→ **Exercise brief**: After locating the line with "Remove the Icon of the Seas filter chip", set down that line and all the lines that follow it, unchanged, to the end of the records; omit the pictures.

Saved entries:

_ _ _ _

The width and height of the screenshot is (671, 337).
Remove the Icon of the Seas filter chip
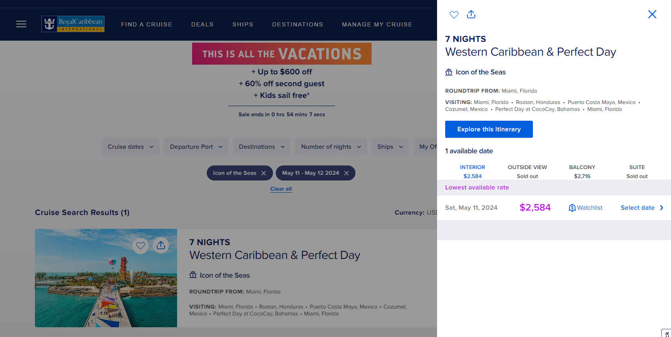[264, 173]
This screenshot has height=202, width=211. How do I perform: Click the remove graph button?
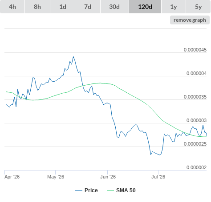(190, 20)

_ _ _ _

→ **Written answer**:
Remove the Icon of the Seas filter chip
[264, 173]
This screenshot has height=202, width=211. How do I perform: Click the remove graph button?
(190, 20)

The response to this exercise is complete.